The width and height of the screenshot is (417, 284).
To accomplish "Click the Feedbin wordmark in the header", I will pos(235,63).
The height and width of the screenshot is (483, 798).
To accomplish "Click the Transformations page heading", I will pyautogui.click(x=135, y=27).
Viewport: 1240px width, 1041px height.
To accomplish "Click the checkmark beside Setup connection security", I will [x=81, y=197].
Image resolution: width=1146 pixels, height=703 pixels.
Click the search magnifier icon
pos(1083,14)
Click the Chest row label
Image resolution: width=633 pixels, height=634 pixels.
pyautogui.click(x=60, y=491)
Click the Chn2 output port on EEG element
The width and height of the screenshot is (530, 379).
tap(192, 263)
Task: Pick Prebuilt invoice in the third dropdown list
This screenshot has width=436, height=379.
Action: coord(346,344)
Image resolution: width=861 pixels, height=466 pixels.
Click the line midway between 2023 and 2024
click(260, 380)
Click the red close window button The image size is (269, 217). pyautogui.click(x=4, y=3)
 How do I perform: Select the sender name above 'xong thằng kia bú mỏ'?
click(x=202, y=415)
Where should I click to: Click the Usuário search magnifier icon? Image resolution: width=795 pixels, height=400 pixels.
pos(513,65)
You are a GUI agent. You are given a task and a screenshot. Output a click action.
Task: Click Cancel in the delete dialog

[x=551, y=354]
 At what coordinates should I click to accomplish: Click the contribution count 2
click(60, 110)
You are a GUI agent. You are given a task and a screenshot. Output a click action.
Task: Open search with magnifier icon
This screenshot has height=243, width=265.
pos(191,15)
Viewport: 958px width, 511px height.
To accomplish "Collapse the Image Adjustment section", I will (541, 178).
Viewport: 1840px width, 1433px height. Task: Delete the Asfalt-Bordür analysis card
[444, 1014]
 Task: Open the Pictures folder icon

### What is needed
All the lines of the material above must be given again exactly.

### Solution to this task
The width and height of the screenshot is (417, 284).
To accomplish "Click the Feedbin wordmark in the header", I will pos(235,63).
The height and width of the screenshot is (483, 798).
To accomplish "Click the Transformations page heading", I will pyautogui.click(x=135, y=27).
Viewport: 1240px width, 1041px height.
To accomplish "Click the checkmark beside Setup connection security", I will [x=81, y=197].
Image resolution: width=1146 pixels, height=703 pixels.
Click the search magnifier icon
pos(1083,14)
Click the Chest row label
Image resolution: width=633 pixels, height=634 pixels.
pyautogui.click(x=60, y=491)
Click the Chn2 output port on EEG element
The width and height of the screenshot is (530, 379).
tap(192, 263)
Task: Pick Prebuilt invoice in the third dropdown list
This screenshot has width=436, height=379.
Action: coord(346,344)
Image resolution: width=861 pixels, height=466 pixels.
Click the line midway between 2023 and 2024
click(260, 380)
Click the red close window button The image size is (269, 217). pyautogui.click(x=4, y=3)
 How do I perform: Select the sender name above 'xong thằng kia bú mỏ'?
click(x=202, y=415)
Where should I click to: Click the Usuário search magnifier icon? Image resolution: width=795 pixels, height=400 pixels.
pos(513,65)
You are a GUI agent. You are given a task and a screenshot. Output a click action.
Task: Click Cancel in the delete dialog

[x=551, y=354]
 At what coordinates should I click to accomplish: Click the contribution count 2
click(60, 110)
You are a GUI agent. You are given a task and a screenshot. Output a click action.
Task: Open search with magnifier icon
This screenshot has height=243, width=265.
pos(191,15)
Viewport: 958px width, 511px height.
To accomplish "Collapse the Image Adjustment section", I will (541, 178).
Viewport: 1840px width, 1433px height. Task: Delete the Asfalt-Bordür analysis card
[444, 1014]
 Task: Open the Pictures folder icon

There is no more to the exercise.